SELECTED TEXT →
(begin)

The Jabra Elite Active 75t Truly Wireless are fairly well-rounded truly wireless earbuds. They're the sports-oriented alternative to the Jabra Elite 75t Truly Wireless and successor to the popular Jabra Elite Active 65t Truly Wireless. While they perform similarly to both models, they have a higher IP rating for water and dust resistance, although we don't test this currently. Their super compact design makes bringing them to the gym a breeze, and they have a somewhat excited sound profile that should suit a variety of content and genres. Their battery life is a bit shorter than advertised, but it's still not bad overall, especially since the case provides a few additional charges. Unfortunately, they don't isolate noise as well as their predecessor, but they still provide an all-around solid listening experience.
Note 11/13/2020: Jabra has added an ANC feature to these headphones via their latest 2.0.0 firmware update. We'll update this review once we're able to retest our unit.

(end)

THINGS TO DO →
(1) Answer these questions from the earbuds review:
(a) Which earbuds are these the successor to?
(b) How does their battery life compare with what is advertised?
(c) Which firmware update added an ANC feature to them?
(2) Reproduce the passage from the earbuds review, starting at "Note 11/13/2020: Jabra" and ending at "retest our unit.".
The data that follow come from a separate source.

Entries on locating words and elements
(begin)

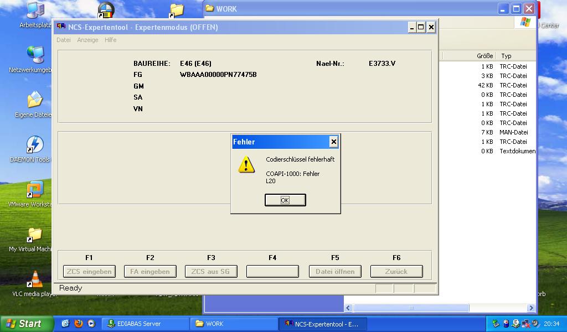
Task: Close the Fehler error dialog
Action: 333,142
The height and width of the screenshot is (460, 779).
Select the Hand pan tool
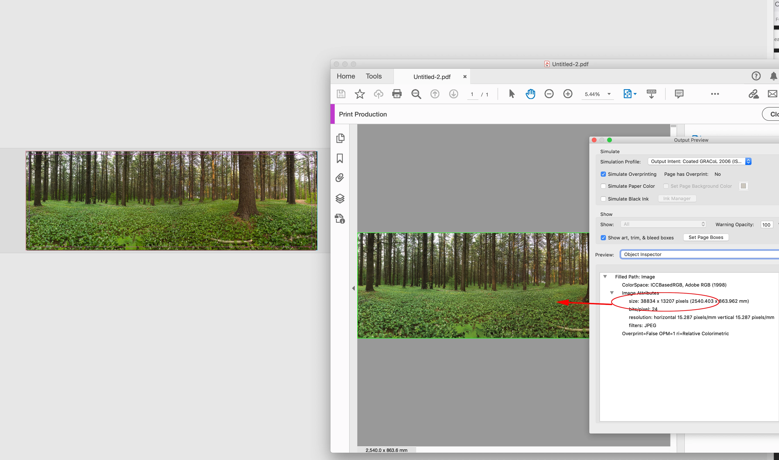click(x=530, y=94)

(end)

CORRECT ANSWERS →
(1)
(a) The Jabra Elite Active 65t Truly Wireless
(b) It is a bit shorter than advertised.
(c) The 2.0.0 firmware update

(2)
Note 11/13/2020: Jabra has added an ANC feature to these headphones via their latest 2.0.0 firmware update. We'll update this review once we're able to retest our unit.